Cinq ans après leur tonitruant début, les ex-chéries de New York comptent bien montrer au monde qu’ils ont plus d’un tour dans leur sac. Il faudra quand même être plus convaincant la prochaine fois.


Un petit retour dans le passé… En 2001, cinq ados boho-chics de NYC sortent un album acclamé par la critique, et qui est censé, évidemment, réanimer le corps sans vie du rock ‘n roll. Il est vrai que l’album en question, Is This It, possédait un charme certain qui permettait d’oublier que tous les morceaux ressemblaient à A Salty Salute de Guided By Voices. Ce charme, allié à l’allure louche du chanteur Julian Casablancas et à quelques romances célèbres (Amanda de Cadenet, Drew Barrymore, presque mariée au batteur Fab Moretti) leur offrait une place potentielle dans l’histoire du rock contemporain, ou du moins une couverture de presse impressionnante.

L’album suivant, Room On Fire, a déçu parce qu’il ressemblait trop au premier, et on commençait à craindre une certaine limitation dans le chef des New Yorkais. First Impressions On Earth doit donc confimer ou infirmer ces craintes/espoirs, en sachant que les Strokes ne sauveront pas le monde (maintenant, c’est Arctic Monkeys qui est censé le faire).
Le résultat est mitigé. FIOE est certainement l’album le plus varié des Strokes (et le plus long), mais aussi le plus inégal. Les bons morceaux comptent parmi leurs meilleurs, mais les autres sont vraiment médiocres.

« You Only Live Once », le premier morceau, navigue en territoire connu : doubles guitares qui se répondent du tac au tac, basse puissante et batterie qui sonne comme une boîte à rythmes. Julian chante toujours de manière très personnelle (sauf quand il moleste le cadavre de Frank Sinatra), mais cette fois, il a apparemment compris l’utilité de se rapprocher du micro, et de ne pas chanter à travers un téléphone. La prochaine fois, il essaiera d’articuler et de ne pas imiter un chat étranglé.

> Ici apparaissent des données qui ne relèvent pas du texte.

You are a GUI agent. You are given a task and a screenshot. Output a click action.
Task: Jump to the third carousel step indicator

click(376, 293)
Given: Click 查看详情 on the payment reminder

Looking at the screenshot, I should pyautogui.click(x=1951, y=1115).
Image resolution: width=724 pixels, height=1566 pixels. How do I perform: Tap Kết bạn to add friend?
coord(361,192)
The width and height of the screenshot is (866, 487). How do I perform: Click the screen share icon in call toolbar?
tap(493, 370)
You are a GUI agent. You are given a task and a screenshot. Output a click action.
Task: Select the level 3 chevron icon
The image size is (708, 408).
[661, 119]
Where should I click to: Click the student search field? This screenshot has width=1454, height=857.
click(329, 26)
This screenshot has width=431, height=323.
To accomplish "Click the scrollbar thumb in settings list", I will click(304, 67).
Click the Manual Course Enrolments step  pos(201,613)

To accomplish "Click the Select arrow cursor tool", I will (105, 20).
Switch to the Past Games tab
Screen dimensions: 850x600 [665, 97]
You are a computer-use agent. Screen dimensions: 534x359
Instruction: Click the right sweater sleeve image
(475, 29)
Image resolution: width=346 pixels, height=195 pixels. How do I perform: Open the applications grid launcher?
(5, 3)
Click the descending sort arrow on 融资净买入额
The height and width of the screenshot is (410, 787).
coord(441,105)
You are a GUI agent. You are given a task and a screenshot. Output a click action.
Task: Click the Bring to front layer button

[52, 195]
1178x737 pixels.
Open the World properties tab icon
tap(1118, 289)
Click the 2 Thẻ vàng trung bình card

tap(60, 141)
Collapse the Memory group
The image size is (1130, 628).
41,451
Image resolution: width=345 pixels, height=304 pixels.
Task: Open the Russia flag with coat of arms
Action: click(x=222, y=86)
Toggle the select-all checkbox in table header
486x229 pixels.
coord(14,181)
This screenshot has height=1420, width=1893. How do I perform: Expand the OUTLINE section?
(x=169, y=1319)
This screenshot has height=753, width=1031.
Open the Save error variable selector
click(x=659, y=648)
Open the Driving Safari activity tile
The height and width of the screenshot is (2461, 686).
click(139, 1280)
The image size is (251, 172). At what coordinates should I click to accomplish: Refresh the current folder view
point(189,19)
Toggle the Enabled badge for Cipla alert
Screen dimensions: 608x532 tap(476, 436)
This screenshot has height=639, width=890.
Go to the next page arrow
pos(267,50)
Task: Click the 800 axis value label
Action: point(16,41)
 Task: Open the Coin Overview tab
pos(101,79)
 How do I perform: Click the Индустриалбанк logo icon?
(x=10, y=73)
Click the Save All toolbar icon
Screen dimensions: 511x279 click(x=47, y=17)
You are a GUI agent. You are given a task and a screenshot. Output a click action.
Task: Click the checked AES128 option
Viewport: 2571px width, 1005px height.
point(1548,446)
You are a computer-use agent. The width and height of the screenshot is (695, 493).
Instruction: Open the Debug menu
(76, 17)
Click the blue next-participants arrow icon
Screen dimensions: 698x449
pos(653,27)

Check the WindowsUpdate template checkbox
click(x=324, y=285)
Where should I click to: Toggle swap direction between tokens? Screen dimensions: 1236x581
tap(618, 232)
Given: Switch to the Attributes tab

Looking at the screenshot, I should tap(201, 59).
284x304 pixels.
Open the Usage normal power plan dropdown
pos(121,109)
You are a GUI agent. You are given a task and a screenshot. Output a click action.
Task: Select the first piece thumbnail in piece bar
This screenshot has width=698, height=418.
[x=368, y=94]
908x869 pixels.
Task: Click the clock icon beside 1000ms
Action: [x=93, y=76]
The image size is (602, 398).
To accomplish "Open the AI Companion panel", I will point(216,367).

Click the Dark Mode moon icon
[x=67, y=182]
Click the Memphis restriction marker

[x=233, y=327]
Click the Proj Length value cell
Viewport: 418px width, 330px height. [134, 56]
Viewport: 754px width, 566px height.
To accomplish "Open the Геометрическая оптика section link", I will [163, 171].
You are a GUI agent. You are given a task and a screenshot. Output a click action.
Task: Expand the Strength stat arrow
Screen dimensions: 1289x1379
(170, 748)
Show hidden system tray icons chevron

« Juicebox », quant à lui, est un terrible single, qui commence comme le thème de Batman avant de provoquer une grosse surprise : apparemment, les Strokes sont arrivés au début des années 90, et ont écouté un peu de grunge. Et puis quoi encore, du rap-metal dans dix ans ? Mais ne vous inquiétez pas, ce n’était qu’une passade : le riff de « Razorblade » a été « emprunté » à Barry Manilow, tout revient donc en ordre, on a eu chaud.

Puis, les Strokes se sont dit : aha (ou a-ha?), on va les surprendre, on va faire du…. * brainstorm dans le studio * progpunk ! « Vision Of Division » et « On The Other Side » apportent une batterie déglinguée, des rythmes bizarres, et dans le cas du premier, un solo pompé à System Of A Down (si si, genre Europe de l’est, tout ça).
La première moitié se finit par « Ask Me Anything », où Julian chante simplement accompagné par un mellotron. Louable intention, mais résultat assez plat, même si on apprécie son honnêteté (« I’ve got nothing to say »).

Ceci dit, sarcasme à part, les morceaux sont généralement solides, et prouvent une volonté réelle d’évolution. On ne s’ennuie pas, du moins pas encore. Car la seconde moitié de l’album est moins intéressante, et prouve que le groupe aurait du continuer leur tradition d’albums de 35 minutes et 10 morceaux : FIOE aurait été bien meilleur. Néanmoins, « Ize Of The World » est excellent, Julian se lâche enfin, même si la fin du morceau est la chose la plus feignasse que le groupe a fait jusqu’ici (c’est dire).
Oh, et Shane McGowan est bien tranquille dans son bar à whisky, pas la peine de le réveiller (« 15 Minutes »).

On retiendra encore les paroles de Casablancas, qui devient presque schizophrène : d’un côté la célébration de la ville (« Electricityscape », ou «We’ve got a city to love», sur « Juicebox ») et de l’autre, une déclaration étonnante (« I’m stuck in the City, but I belong in a field »). Et quand on le critique pour le fait que justement, il n’a rien à dire, il réplique « Seven billion people have got nothing to say ».
Julian a vu juste. First Impressions Of Earth est exactement comme ça, médiocre, avec quelques éclairs de brillance, gâchés par des morceaux non pas mauvais mais inintéressants, ce qui est sans doute encore pire.

Les Strokes sont maintenant à un point crucial de leur carrière : ils ont prouvé qu’ils pouvaient composer de très bons morceaux, et qu’ils ne sont pas si limités musicalement qu’on aurait pu le croire. Reste à ajouter un peu de discipline, une production correcte, et le quatrième Strokes pourrait être leur meilleur.
Pour cet incohérent First Impressions Of Earth, on sélectionnera cinq-six morceaux, et on oubliera le reste.